#### Records shown ####
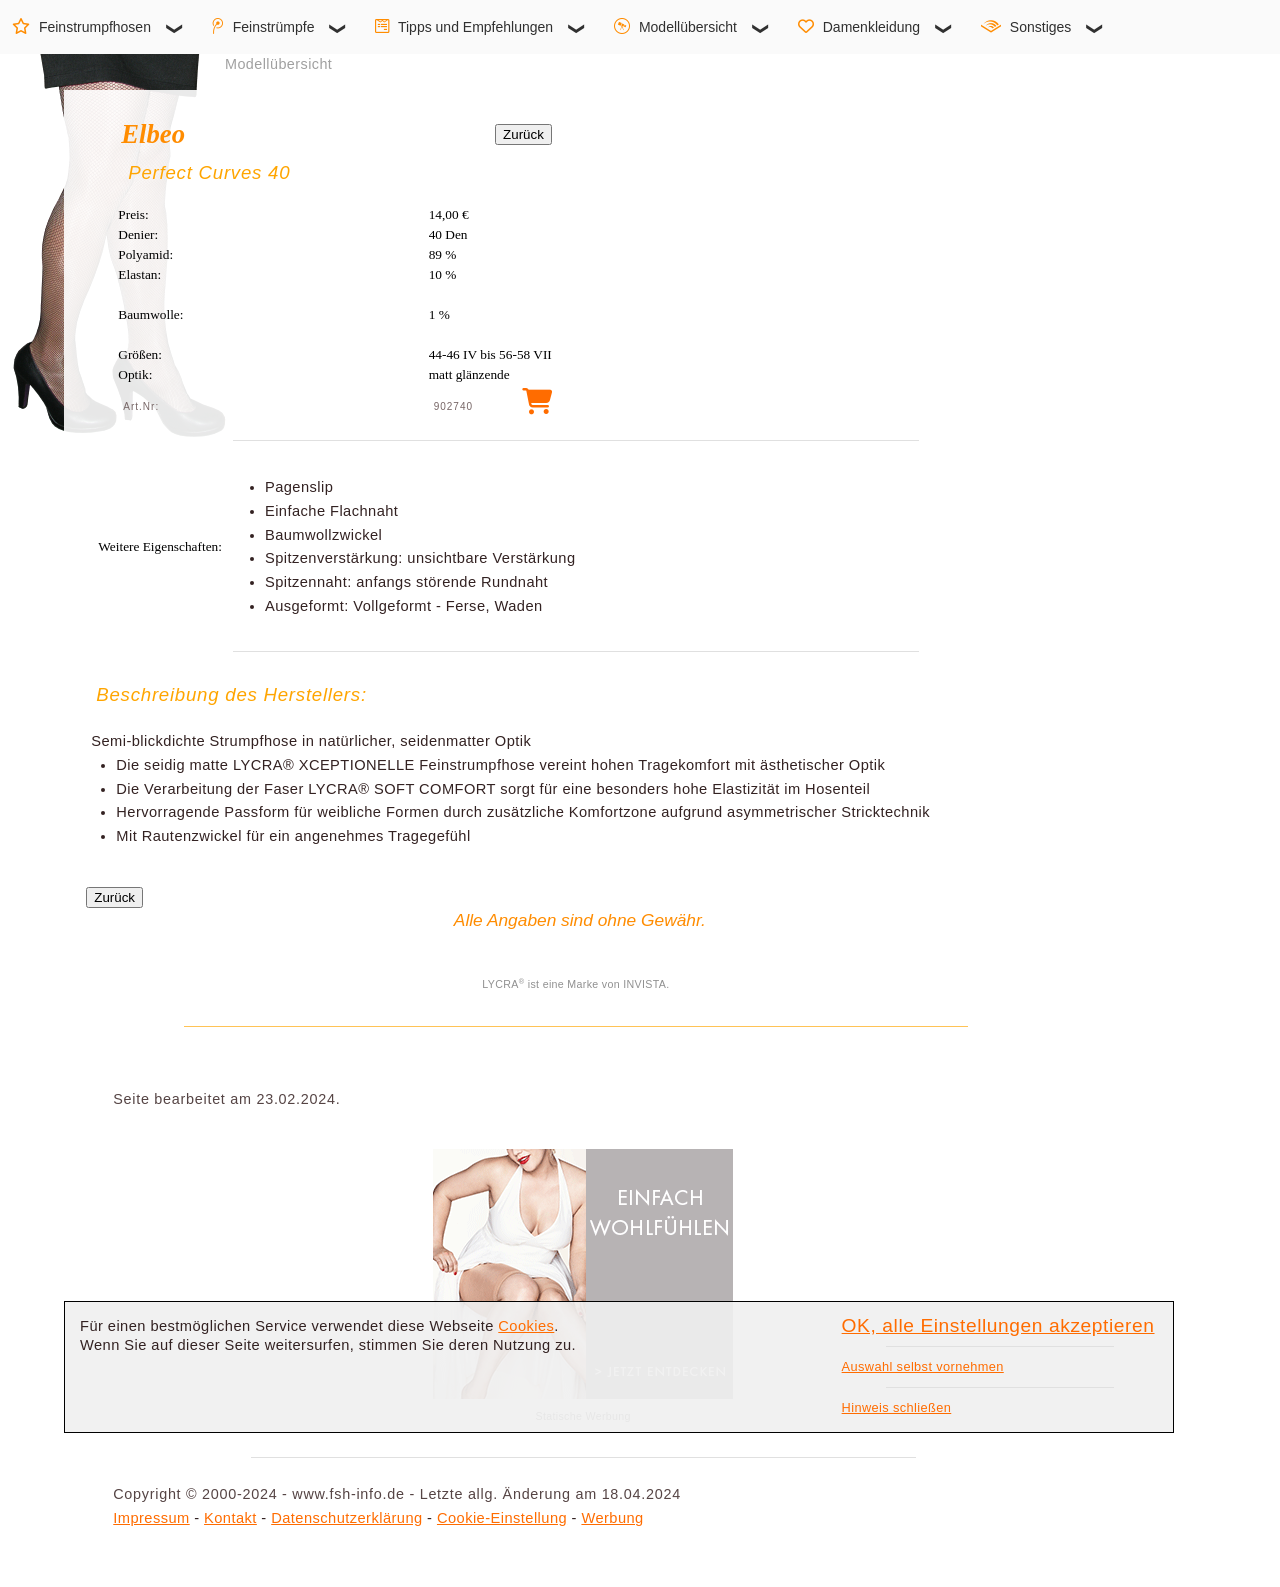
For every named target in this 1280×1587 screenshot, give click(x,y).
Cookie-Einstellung (502, 1518)
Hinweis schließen (897, 1407)
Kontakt (230, 1518)
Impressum (151, 1518)
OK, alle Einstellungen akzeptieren (998, 1325)
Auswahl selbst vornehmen (923, 1366)
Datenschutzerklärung (346, 1518)
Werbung (612, 1518)
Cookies (526, 1326)
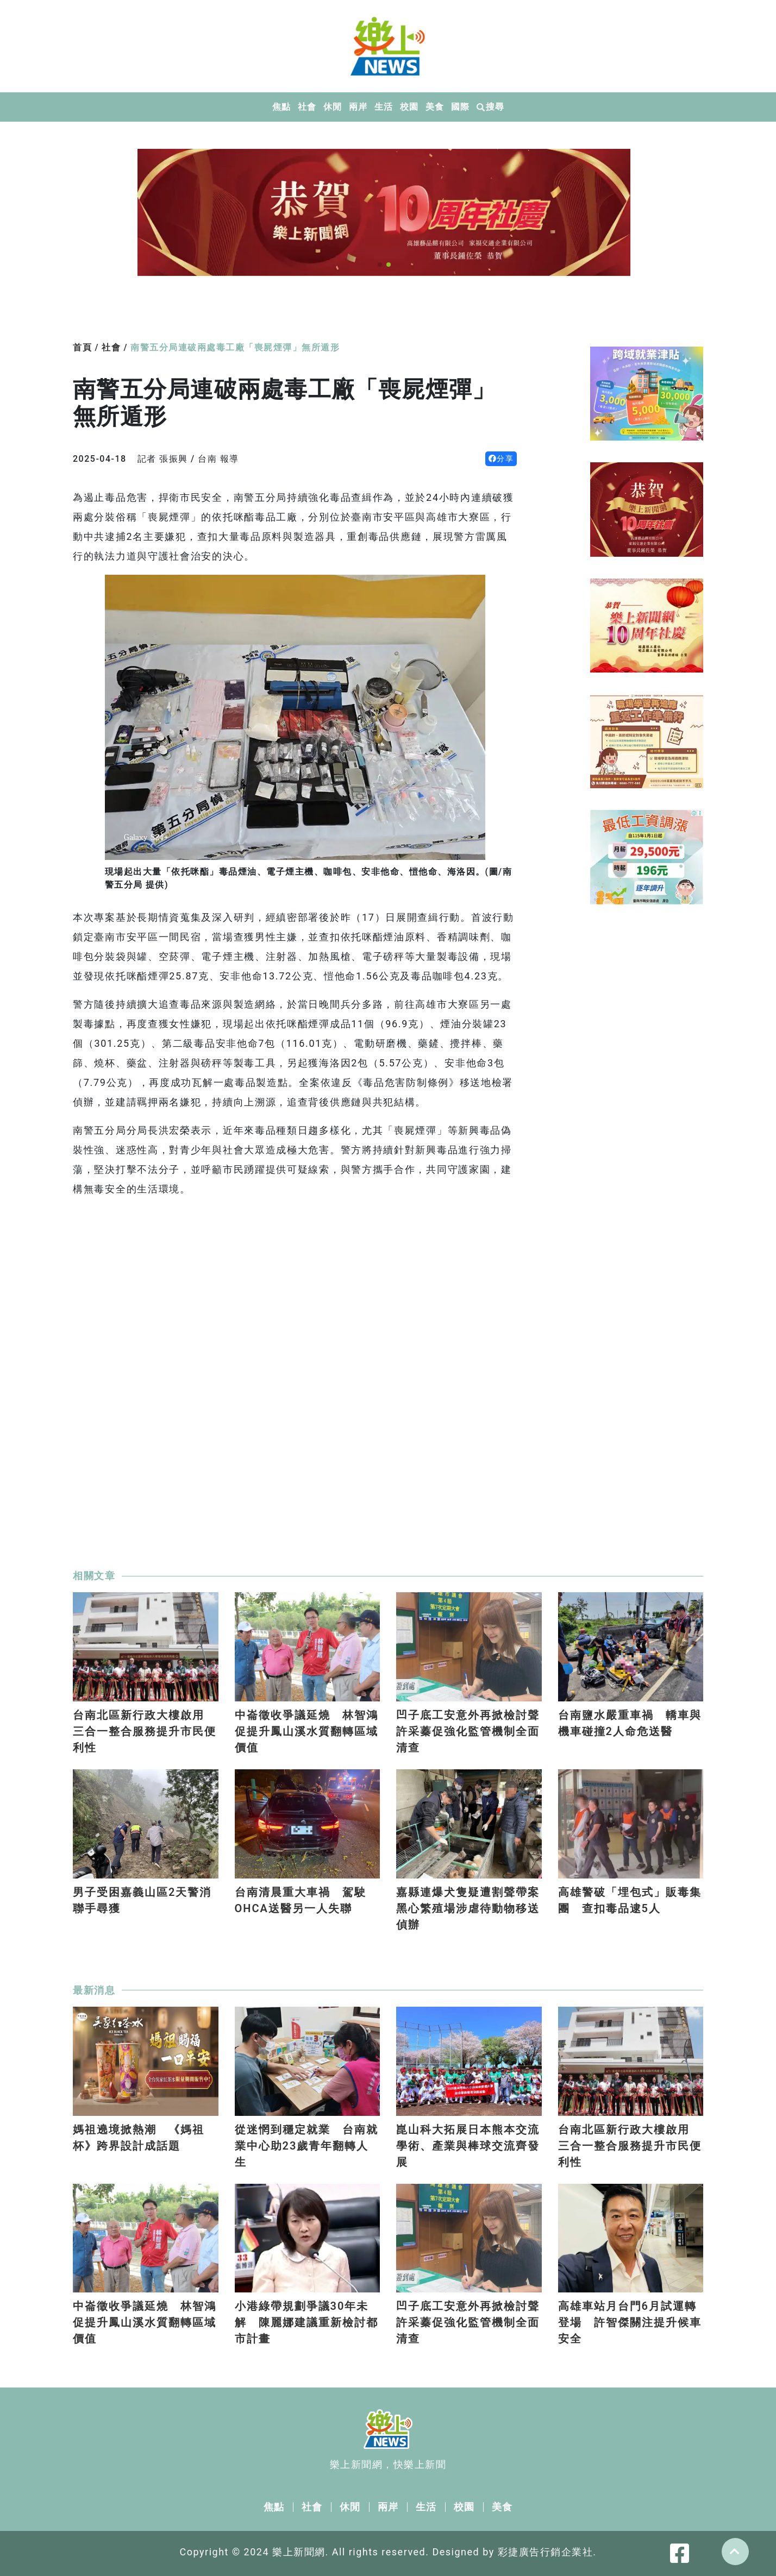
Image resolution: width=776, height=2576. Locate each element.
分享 (501, 458)
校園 (409, 107)
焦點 (281, 107)
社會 (307, 107)
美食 (434, 107)
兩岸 (358, 107)
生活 (383, 107)
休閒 (332, 107)
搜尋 (490, 107)
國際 (460, 107)
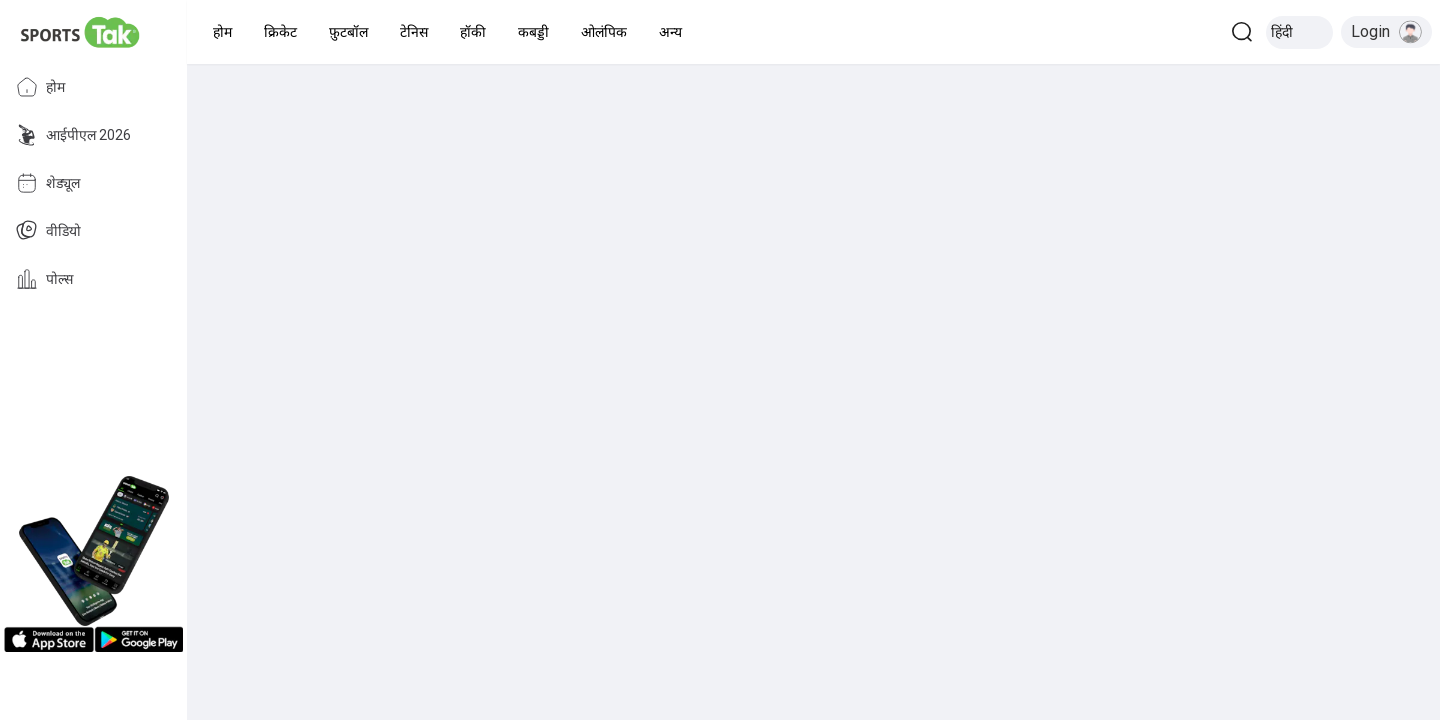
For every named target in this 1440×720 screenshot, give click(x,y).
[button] (222, 32)
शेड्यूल (48, 183)
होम (40, 87)
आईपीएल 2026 (73, 135)
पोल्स (44, 279)
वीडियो (48, 231)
####
What you are asked to do: Lay out the entries above as a numbered list with no blank lines, and leave the pictures out.

Result below:
1. For every named target in this 1280×1587 screenshot, give click(x,y).
2. Cookie-Einstellung (502, 1518)
3. Hinweis schließen (897, 1407)
4. Kontakt (230, 1518)
5. Impressum (151, 1518)
6. OK, alle Einstellungen akzeptieren (998, 1325)
7. Auswahl selbst vornehmen (923, 1366)
8. Datenschutzerklärung (346, 1518)
9. Werbung (612, 1518)
10. Cookies (526, 1326)
11. Image resolution: width=776, height=2576. Locate each element.
12. 分享 (501, 458)
13. 校園 (409, 107)
14. 焦點 (281, 107)
15. 社會 (307, 107)
16. 美食 (434, 107)
17. 兩岸 (358, 107)
18. 生活 (383, 107)
19. 休閒 (332, 107)
20. 搜尋 (490, 107)
21. 國際 (460, 107)
22. For every named target in this 1440×720 screenshot, give click(x,y).
23. [button] (222, 32)
24. शेड्यूल (48, 183)
25. होम (40, 87)
26. आईपीएल 2026 (73, 135)
27. पोल्स (44, 279)
28. वीडियो (48, 231)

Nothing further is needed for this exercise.